■ Ausgangsdokument
• • •

Die Menschheit als wirtschaftlich-soziale Gesamtheit (Mark Benecke) hat also versagt. Und dies obwohl alle Staaten der Welt die Pariser Klimaziele unterschrieben und in Gesetze überführt (ratifiziert) haben.
Gleichzeitig muss nun weiterhin um jedes Zehntelgrad weniger Erhitzung gekämpft werden -ein Kraftakt angesichts dieser Niederlage. Denn es gilt weiterhin: je heißer, desto schwieriger (und lebensgefährlicher) wird das Leben auf dem Planeten. Hier eine (noch etwas ältere) Grafik:
Der neue IPCC Jim Skea hat sich hierzu erstmals ebenfalls zu Wort gemeldet in seiner neuen Funktion:
Der neue Chef des Weltklimarates warnt vor übertriebenen Befürchtungen bei einem Verfehlen des 1,5 Grad-Ziels. „Dieses Temperaturziel ist unglaublich symbolträchtig“, sagte Jim Skea in einem Interview mit dem „Spiegel“. „Trotzdem sollten wir nicht verzweifeln, wenn die Welt die 1,5 Grad überschreitet.“ Die Welt werde dann nicht untergehen. „Es wird jedoch eine gefährlichere Welt sein. Die Länder werden mit vielen Problemen kämpfen, es wird soziale Spannungen geben.“
Von Untergangsszenarien im Zusammenhang mit dem Klimawandel hält Skea nichts. „Wenn man ständig nur die Botschaft aussendet, dass wir alle dem Untergang geweiht sind, dann lähmt das die Menschen und hält sie davon ab, die nötigen Maßnahmen zu ergreifen, um mit dem Klimawandel fertig zu werden“, sagte er im Gespräch mit der Nachrichtenagentur dpa.
Er habe mit Co-Autoren bei den jüngsten Berichten des Weltklimarats immer Wert darauf gelegt, den „Silberstreif am Horizont“ zu sehen. Die Technologien und Instrumente, um den Klimawandel einzudämmen seien vorhanden, sie müssten nur auch angewendet werden. „Die Zukunft des Menschen liegt in unserer Hand. Nutzen wir das“, sagte Skea.
[…]Die IPCC-Berichte sind die wichtigste Grundlage für politische Entscheidungen zur Eindämmung des Klimawandels. Die nächsten Berichte sind Ende der 2020er Jahre zu erwarten. „Engagiert euch!“, sagte Skea an die Adresse aller Erdenbürger. „Sitzt nicht auf dem Sofa und schaut den Debatten über den Klimawandel zu. Jeder Einzelne kann etwas tun.“ Skea verwies auf Bürgerinitiativen, aber auch Bürgerdialoge städtischer Behörden oder Wahlen auf kommunaler Ebene. „Dort werden viele der wichtigsten Entscheidungen gefällt werden.“
Der Weltklimarat (IPCC) müsse selbst auch mehr tun, um seine spezifischen Erkenntnisse besser als Handlungsgrundlage für bestimmte Gruppen aufzubereiten. Skea nannte Stadtplaner, Landwirte oder Unternehmen. „Bei dieser ganzen Sache geht es um echte Menschen und ihr reales Leben, nicht um wissenschaftliche Abstraktionen“, sagte er. „Wir müssen ein Stück runterkommen.“
Klimarat-Chef hadert mit Untergangsszenarien – Tagesschau (Juli 2023)

• • •

■ Informationen nutzen
a - Gib den Abschnitt des Ausgangsdokuments zwischen „Die Menschheit als“ und „überführt (ratifiziert) haben.“ einschließlich wieder und tausche dabei „Pariser Klimaziele“ gegen „Klimaziele von Paris“ aus.
b - Gib den Absatz des Ausgangsdokuments, der mit „Der Weltklimarat (IPCC) müsse“ beginnt, in einer kürzeren Fassung wieder und behalte dabei seine wichtigsten Aussagen bei.

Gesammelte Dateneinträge
• • •

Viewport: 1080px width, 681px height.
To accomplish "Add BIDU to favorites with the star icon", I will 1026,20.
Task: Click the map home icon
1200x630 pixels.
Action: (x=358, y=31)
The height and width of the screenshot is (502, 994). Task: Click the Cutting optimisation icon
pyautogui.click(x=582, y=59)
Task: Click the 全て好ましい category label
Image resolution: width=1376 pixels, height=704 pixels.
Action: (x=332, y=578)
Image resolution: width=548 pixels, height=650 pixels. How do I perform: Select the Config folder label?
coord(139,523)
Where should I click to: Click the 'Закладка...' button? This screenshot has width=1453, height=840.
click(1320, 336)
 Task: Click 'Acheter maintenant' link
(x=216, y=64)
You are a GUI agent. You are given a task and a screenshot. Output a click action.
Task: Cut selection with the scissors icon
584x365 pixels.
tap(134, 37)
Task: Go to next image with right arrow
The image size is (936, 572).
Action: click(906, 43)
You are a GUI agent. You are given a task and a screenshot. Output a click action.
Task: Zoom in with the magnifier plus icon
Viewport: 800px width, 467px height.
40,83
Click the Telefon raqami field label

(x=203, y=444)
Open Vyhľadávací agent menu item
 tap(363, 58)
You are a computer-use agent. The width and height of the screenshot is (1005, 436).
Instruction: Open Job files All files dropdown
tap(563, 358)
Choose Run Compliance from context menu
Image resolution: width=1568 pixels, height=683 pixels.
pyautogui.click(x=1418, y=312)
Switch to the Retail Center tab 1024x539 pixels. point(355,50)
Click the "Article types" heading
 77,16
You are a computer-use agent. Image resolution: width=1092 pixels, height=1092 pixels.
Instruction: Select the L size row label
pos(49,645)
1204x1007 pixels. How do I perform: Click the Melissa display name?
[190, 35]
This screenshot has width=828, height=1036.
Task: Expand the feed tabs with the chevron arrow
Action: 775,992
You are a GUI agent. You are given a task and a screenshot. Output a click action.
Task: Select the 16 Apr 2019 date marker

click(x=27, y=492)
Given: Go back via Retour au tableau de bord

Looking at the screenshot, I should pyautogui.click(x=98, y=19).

• • •

■ Lösungen
a -
Die Menschheit als wirtschaftlich-soziale Gesamtheit (Mark Benecke) hat also versagt. Und dies obwohl alle Staaten der Welt die Klimaziele von Paris unterschrieben und in Gesetze überführt (ratifiziert) haben.

b - Laut Skea muss der Weltklimarat (IPCC) seine Erkenntnisse besser als Handlungsgrundlage für bestimmte Gruppen wie Stadtplaner, Landwirte oder Unternehmen aufbereiten. Es gehe um echte Menschen und ihr reales Leben statt um wissenschaftliche Abstraktionen. Man müsse „ein Stück runterkommen“.